Antje Blinda/ DER SPIEGEL
Kreuzfahrt in der Coronakrise Fiebertest beim Check-in
Die erste Hochseekreuzfahrt für Deutsche nach der Corona-Zwangspause - und kaum jemand ist da. Der Freitagmorgen im Cruise Center in der Hamburger HafenCity beginnt unspektakulär. Am Kai ragt die MS "Fridtjof Nansen" der norwegischen Reederei Hurtigruten auf. Heute werden nur 160 Passagiere einchecken - 350 hätten auf dem 530-Personen-Schiff mitfahren dürfen. Am Nachmittag brechen sie Richtung norwegische Fjorde, Lofoteninseln und Nordkap auf und legen 15 Tage später wieder in Hamburg an.

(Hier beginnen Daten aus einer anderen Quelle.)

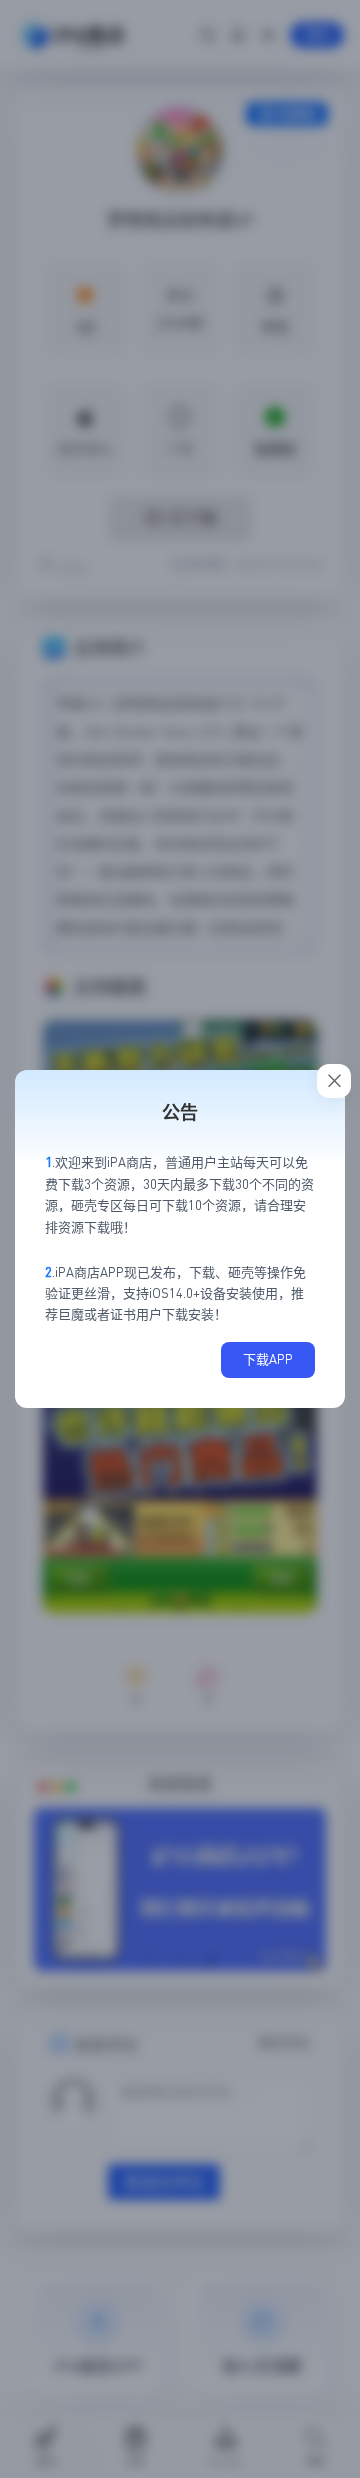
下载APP (268, 1359)
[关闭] (334, 1081)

Die norwegische Reederei Hurtigruten hätte gern ihr brandneues Expeditionsschiff der Presse vorgeführt, das wie das erst vor einem Jahr in Dienst gestellte Schwesterschiff "Roald Amundsen" mit seinem Hybridmotor eine Besonderheit unter den Neubauten ist. Das war eigentlich schon für den 1. April geplant. Dann kam Corona. Auch heute wollte die Hamburger Hafenbehörde die wenigen Journalisten und die Pressesprecher nicht an Bord sehen, der Kapitän darf das Schiff nicht verlassen und zur Pressekonferenz auf dem Kai am schwarz-roten Bug kommen. Immer noch Corona.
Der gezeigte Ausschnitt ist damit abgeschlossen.